Ты уйдешь безответно, лишь кровь прорастет ежевикой,
только эхо напева заблудится в пустоши дикой,
поцелуя тепло первоцветом проснется в траве,
грянет сабля твоя звонче молний на горных вершинах,
ятаган твой сверкнет смертоносней, чем выпад змеиный,
тяжесть глыб и утесов проснется в твоей булаве.

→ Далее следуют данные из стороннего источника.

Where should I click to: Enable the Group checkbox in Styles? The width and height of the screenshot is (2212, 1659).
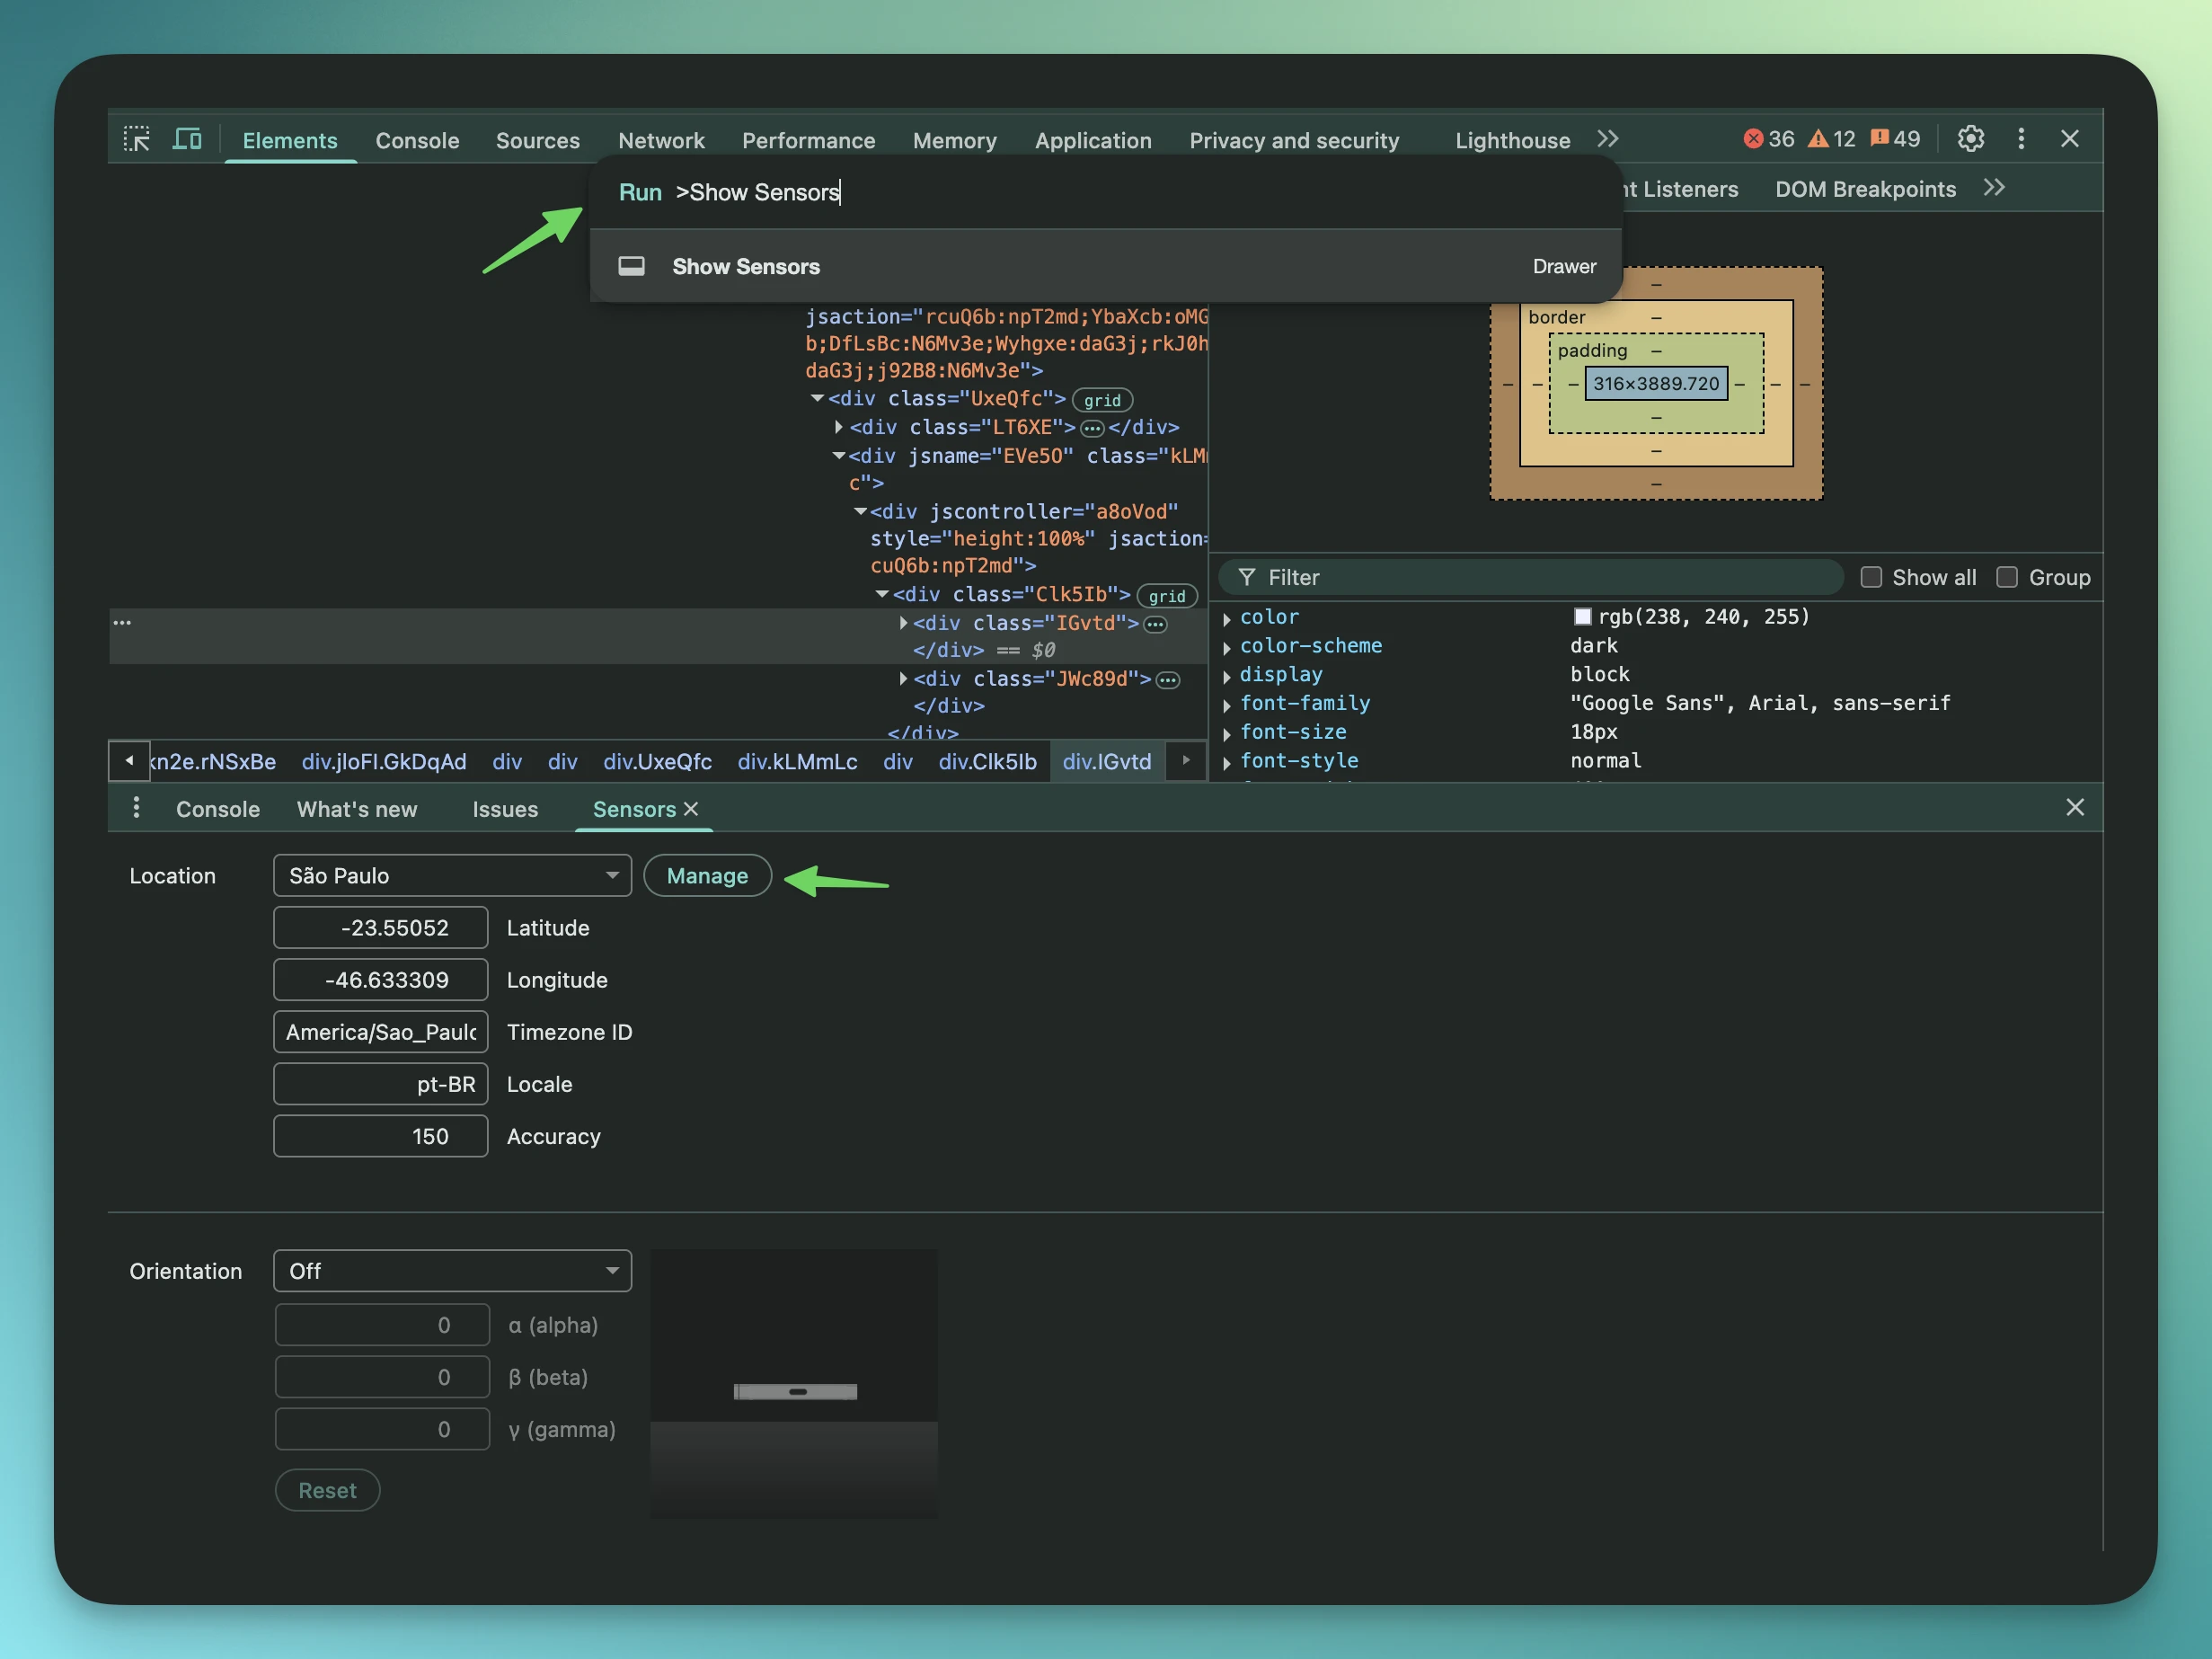(x=2007, y=577)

Запоют гусляры, горьким летом тебя призывая,
и вода растечется, и с мертвой сольется живая,
и державы сойдутся на пире свинца и огня,
там узнаешь ты славу, какой не бывало на свете,
будешь первым на брани и первым на царском совете,
только жаль, мой любимый, что ты не припомнишь меня.
Но во веки веков, как увидишь родные долины,
вольный ветер навеет знакомую горечь пелина,
виноградом любовь обовьет, осенит, утолит,
и направит пути, и вовеки уже не отпустит,
как родная река, донесет до широкого устья
у меня на ладони, в небесной дали.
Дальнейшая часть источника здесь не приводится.